Ale wielu Koreańczyków z Południowej Korei uważało, że przeprosiny nie posunęły się wystarczająco daleko, by zająć się bólem i cierpieniem tych kobiet podczas wojny. W 2011 r. Przed ambasadą japońską w Seulu zainstalowano brązową statuę dziewczynki symbolizującej kobiety pociechy, aby zwrócić uwagę na ich trudną sytuację, ponieważ działacze i kobiety, które przeżyły, były nadal oburzone komentarzami niektórych japońskich polityków, że kobiety pociechy były prostytutkami, pisze Sang-Hun.
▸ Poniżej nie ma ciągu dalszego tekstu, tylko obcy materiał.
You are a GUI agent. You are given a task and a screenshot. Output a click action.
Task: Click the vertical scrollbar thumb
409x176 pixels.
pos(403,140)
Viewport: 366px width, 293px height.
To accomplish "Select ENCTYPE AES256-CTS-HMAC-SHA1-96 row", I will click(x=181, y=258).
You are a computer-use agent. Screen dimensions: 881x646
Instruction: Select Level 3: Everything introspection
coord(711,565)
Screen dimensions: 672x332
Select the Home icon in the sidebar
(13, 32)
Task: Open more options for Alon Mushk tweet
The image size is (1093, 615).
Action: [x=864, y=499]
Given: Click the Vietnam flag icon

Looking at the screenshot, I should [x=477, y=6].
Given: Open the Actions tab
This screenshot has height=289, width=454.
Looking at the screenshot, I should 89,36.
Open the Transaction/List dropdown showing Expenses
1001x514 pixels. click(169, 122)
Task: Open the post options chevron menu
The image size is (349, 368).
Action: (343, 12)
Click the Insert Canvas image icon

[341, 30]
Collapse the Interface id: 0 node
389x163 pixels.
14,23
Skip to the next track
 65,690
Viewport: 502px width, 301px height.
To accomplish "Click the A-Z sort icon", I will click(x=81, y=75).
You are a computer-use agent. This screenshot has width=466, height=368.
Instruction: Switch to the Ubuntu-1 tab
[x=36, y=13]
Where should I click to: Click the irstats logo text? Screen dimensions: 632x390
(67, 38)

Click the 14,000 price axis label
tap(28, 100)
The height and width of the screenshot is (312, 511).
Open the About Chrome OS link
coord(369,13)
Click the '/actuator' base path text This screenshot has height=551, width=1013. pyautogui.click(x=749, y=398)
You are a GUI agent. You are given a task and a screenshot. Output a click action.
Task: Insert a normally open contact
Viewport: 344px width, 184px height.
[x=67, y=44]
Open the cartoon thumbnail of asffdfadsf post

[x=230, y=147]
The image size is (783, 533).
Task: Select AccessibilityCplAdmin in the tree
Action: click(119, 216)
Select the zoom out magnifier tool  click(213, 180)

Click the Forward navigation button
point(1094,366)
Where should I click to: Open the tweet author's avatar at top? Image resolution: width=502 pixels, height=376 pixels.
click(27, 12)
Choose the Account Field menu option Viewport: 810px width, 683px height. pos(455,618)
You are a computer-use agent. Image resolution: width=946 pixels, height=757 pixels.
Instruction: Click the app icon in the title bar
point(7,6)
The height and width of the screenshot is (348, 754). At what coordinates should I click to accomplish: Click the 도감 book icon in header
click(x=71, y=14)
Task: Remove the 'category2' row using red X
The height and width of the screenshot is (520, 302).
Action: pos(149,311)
Chociaż po raz pierwszy rząd Japonii przeznacza pieniądze podatników na rekompensatę dla kobiet, w stole negocjacyjnym zabrakło ważnego głosu: ofiar.
„Porozumienie nie odzwierciedla poglądów byłych kobiet pociechy”, powiedziała Lee Yong-soo, która przeżyła podczas konferencji prasowej, informuje Sang-Hun. „Zignoruję to całkowicie”.
W swoim oświadczeniu Yong-soo powiedziała, że nowa umowa jest krótka, ponieważ nie wymaga od japońskiego rządu przyznania się do odpowiedzialności prawnej i formalnych odszkodowań. Ona i inni działacze byli również niezadowoleni, że porozumienie wezwało Japonię i Koreę Południową do zaprzestania publicznego krytykowania się nawzajem w kwestii komfortu kobiet, a także wskazania Korei Południowej, że zajmie się usunięciem posągu z jego miejsca przed Japońska ambasada, pisze Sang-Hun.
„Kobiety zaginęły przy stole negocjacyjnym i nie wolno ich sprzedawać krótko w umowie, która bardziej dotyczy politycznej celności niż sprawiedliwości”, Hiroka Shoji, badaczka z Amnesty International, w oświadczeniu The Guardian . „Dopóki kobiety nie otrzymają pełnych i nieuzasadnionych przeprosin od japońskiego rządu za popełnione wobec nich zbrodnie, walka o sprawiedliwość trwa”.